Exactly the lines from the one containing "The image size is (1564, 868)." through the end of the entries, both ends included, are to be output.

┌────────

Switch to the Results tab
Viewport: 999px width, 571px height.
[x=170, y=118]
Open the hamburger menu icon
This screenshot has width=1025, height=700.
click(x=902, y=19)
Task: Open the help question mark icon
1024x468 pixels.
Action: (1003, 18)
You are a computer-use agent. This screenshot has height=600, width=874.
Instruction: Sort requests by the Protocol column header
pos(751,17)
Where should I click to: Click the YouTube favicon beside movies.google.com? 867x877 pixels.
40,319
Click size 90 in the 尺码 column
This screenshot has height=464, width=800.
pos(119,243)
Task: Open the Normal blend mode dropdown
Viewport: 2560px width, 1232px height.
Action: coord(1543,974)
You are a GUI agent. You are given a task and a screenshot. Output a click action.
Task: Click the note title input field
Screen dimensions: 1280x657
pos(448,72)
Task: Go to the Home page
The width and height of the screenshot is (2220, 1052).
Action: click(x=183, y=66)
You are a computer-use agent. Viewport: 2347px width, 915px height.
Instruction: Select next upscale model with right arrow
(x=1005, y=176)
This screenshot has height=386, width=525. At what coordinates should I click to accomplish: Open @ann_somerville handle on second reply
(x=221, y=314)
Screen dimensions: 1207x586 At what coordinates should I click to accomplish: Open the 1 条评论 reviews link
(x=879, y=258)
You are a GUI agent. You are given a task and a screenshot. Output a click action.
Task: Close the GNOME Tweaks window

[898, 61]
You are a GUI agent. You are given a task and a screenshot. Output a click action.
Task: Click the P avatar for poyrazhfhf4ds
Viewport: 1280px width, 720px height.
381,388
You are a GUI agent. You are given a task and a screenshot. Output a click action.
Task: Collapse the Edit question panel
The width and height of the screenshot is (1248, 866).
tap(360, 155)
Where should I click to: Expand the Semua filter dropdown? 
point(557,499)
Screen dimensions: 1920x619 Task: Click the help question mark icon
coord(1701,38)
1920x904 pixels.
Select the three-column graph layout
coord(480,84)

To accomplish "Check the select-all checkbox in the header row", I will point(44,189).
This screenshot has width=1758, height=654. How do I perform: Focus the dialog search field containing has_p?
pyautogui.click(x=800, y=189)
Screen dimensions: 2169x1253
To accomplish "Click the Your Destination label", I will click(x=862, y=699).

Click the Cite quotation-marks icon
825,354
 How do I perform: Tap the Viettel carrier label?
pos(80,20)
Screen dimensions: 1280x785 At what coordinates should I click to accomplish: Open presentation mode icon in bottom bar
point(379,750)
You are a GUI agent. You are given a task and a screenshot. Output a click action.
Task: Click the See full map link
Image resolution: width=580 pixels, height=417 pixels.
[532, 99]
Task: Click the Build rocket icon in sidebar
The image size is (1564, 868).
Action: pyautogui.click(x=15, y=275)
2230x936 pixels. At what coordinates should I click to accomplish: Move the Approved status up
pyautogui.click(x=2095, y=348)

└────────

» Solution to this task
The image size is (1564, 868).
Action: pyautogui.click(x=15, y=275)
2230x936 pixels. At what coordinates should I click to accomplish: Move the Approved status up
pyautogui.click(x=2095, y=348)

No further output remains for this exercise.